Newsround's Dr Bull insisted the roadshow is more than fun: "It may not seem like they are taking anything in, but I have no doubt the important points are getting across. I am constantly amazed when kids come up and start discussing in great detail something we did on Newsround six months ago, which I've long forgotten. With this age group awareness sinks in and stays there."
Research by Essex University found that 500 12 and 13-year-olds across the county had used drugs, as had 4,000 14 and 15-year-olds and 120,000 16 to 29-year-olds. The report also found an increasing use of drugs by young girls.
Head of Gable Hall School, John King, believes the figures are no real cause for concern. He said: "There's been such a focus on us since Leah Betts's death, one could be forgiven for thinking Essex is the teen drugs centre of the country. However, I'm not denying it's a national problem and if it helps I'm keen to employ as many strategies in school as possible."
Mr King claims drugs education could be easily fitted into the curriculum: "We'll follow up this day with English lessons looking at drugs literature, biology classes looking at the effects of drugs on the body, drama lessons to explore the peer issues. Some subjects lend themselves to it, all it takes is a little creativity."

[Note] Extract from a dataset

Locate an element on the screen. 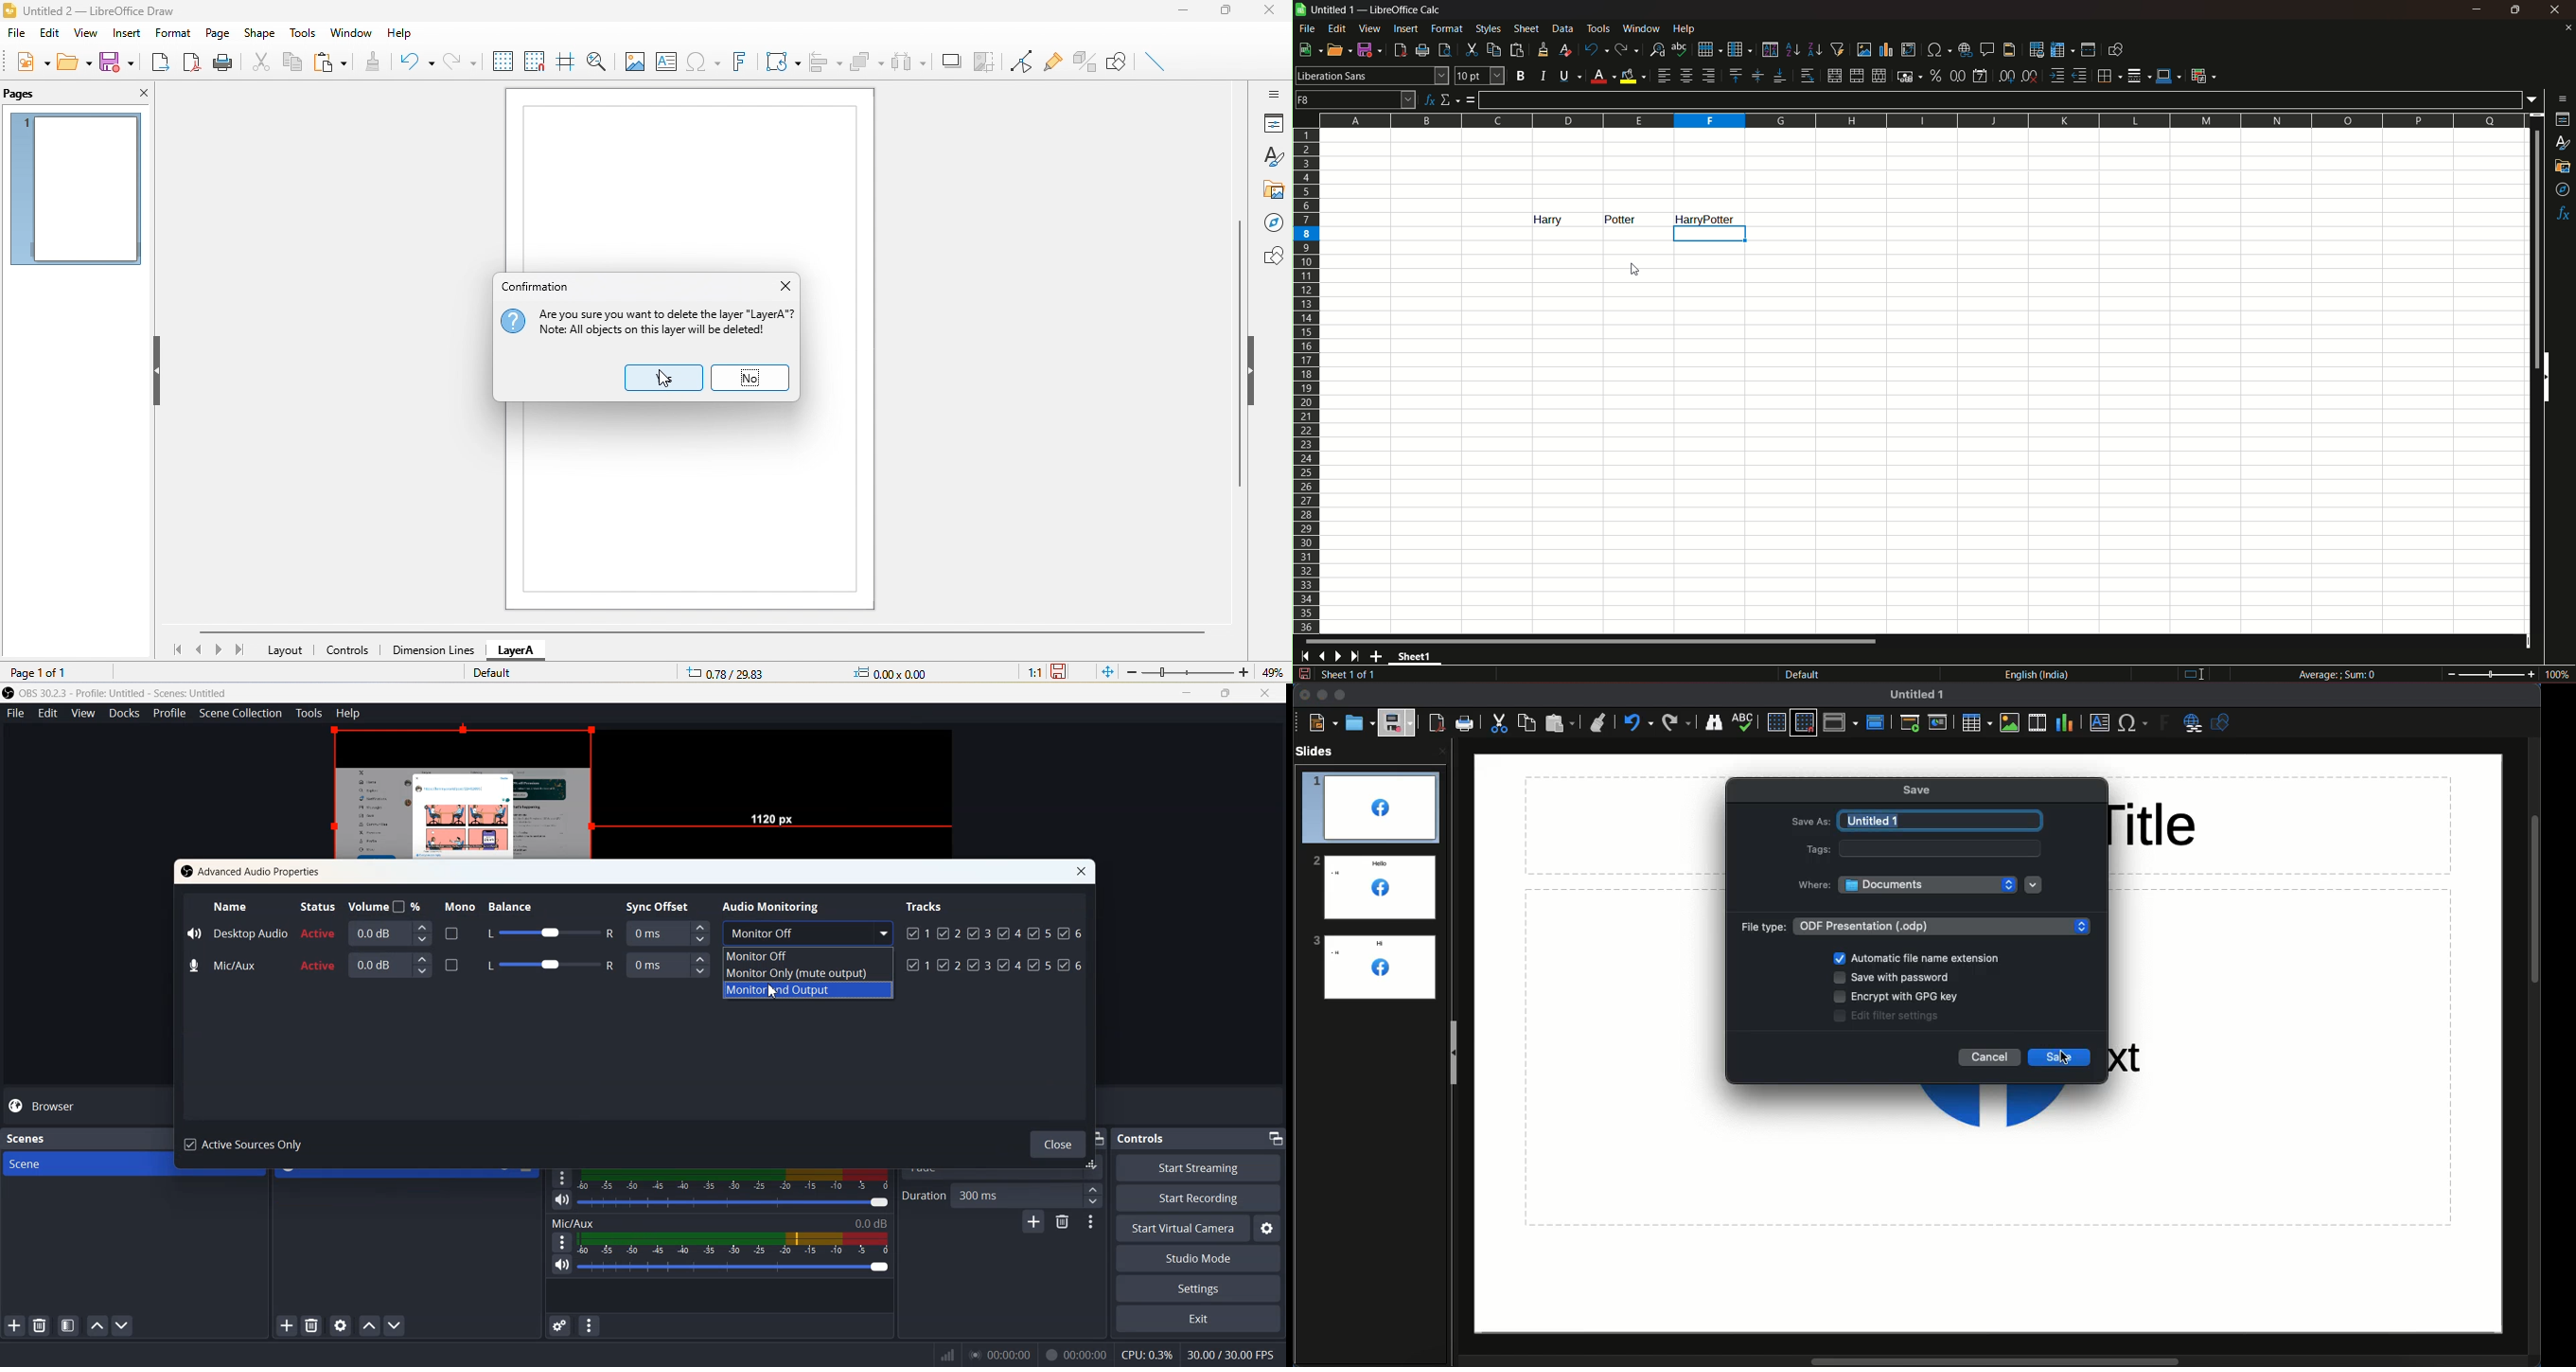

But after the excitement had faded and the lengthy queue for autographs died down, it was clear the event had been a hit. "It's been brilliant" was the unanimous verdict of the pupils.
But the real difficulty facing anyone in drugs education was best summed up by 11-year-old James Colverhouse and 12-year-old Elaine Saunders: "It's been nice to get off lessons, and the whole thing was just fantastic. It probably got the message across to a lot of other children, but we knew all about drugs already. They never realise just how much children know, do they?"